The legal basis underpinning organ donation in the UK is ‘appropriate consent’ in England, Wales, and Northern Ireland, 82 and ‘express authorisation’ in Scotland. 83 These types of consent are considered in place where an individual provides written consent to donation prior to their death, they are registered as donors on the national ODR, and/or where their nearest family members (that is, those in a ‘qualifying relationship’ to them) 84 or nominated representative, 85 authorise PMOD. Given that appropriate consent/express authorisation forms the cornerstone of the regulatory apparatus governing organ donation, for the shift to an opt-out system to become operational in England, Scotland, and Wales, legislative amendment of donation and transplantation laws was required to accommodate ‘deemed consent’ in England and Wales 86 and ‘deemed authorisation’ in Scotland, 87 and to specify the groups of persons to whom these apply. 88 Alongside this, secondary legislation was required to specify the organs and tissues excluded from the opt-out systems, meaning that explicit consent or express authorisation to their donation will continue to be required—from the deceased, their nearest relative(s), or nominated representative (in England and Wales). 89

A. An Overview of the Legislative Timeline

The chronology of the UK’s legislative shift to opt-out began in Wales with the passing of the Human Transplantation (Wales) Act 2013. 90 The new ‘deemed consent’ system did not become operational until December 2015 following the enactment of the Human Transplantation (Excluded Relevant Material) (Wales) Regulations 2015, 91 which specified the meaning of ‘excluded relevant material’—material to which the 2013 Act does not apply. 92 Almost four years later, in 2019, legislation setting out a statutory framework for opt-out was passed in England and Scotland. By virtue of section 1(4) of the Organ Donation (Deemed Consent) Act 2019, ‘deemed consent’ in England applies only to ‘permitted material’—material other than a type specified in regulations. 93 In May 2020, the English opt-out system went live with the coming into force of the Human Tissue (Permitted Material: Exceptions) (England) Regulations 2020, 94 which specify types of ‘relevant material that is not permitted material’. 95 In Scotland, the Human Tissue (Authorisation) Scotland Act 2019 provides that ‘deemed authorisation’ does not apply in relation to an excepted body part, 96 and following the passing of the Human Tissue (Excepted Body Parts) (Scotland) Regulations 2020, 97 which set out relevant groups of excepted organs and tissues, the new system became operational in March 2021.

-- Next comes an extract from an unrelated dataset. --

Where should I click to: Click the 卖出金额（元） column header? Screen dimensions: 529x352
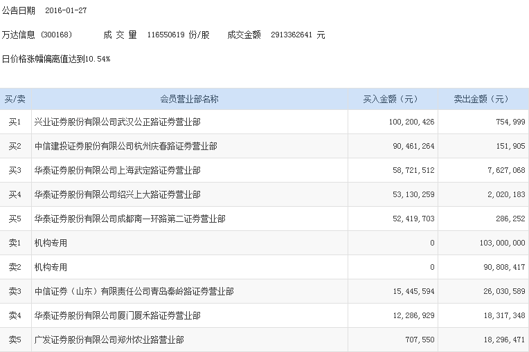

The role of the deceased’s family in opt-out systems should be noted. To determine whether consent to donation can be deemed, qualifying relatives of the deceased will be asked whether they have information that would lead a reasonable person to conclude that the potential donor would not have consented. 98 If information to this effect is provided, then donation will not proceed. Nor will it proceed if no family is available to provide information about the deceased’s last known wishes. This is because the Human Tissue Authority considers that ‘the risks to public confidence of [donation] proceeding in these circumstances would outweigh the benefits’. 99

In all three countries, consultation exercises preceded both the creation of legislation governing deemed consent/authorisation, 100 and the introduction of regulations specifying the excluded organs and tissues. 101 Understanding how the approach of each country built on the experience of another not only serves to explain how and why England, Scotland, and Wales have arrived at particular sets of exclusions, but also illustrates the weaknesses inherent in the policy processes that led to their enactment. For a complete overview of the policy timeline see Fig. 1.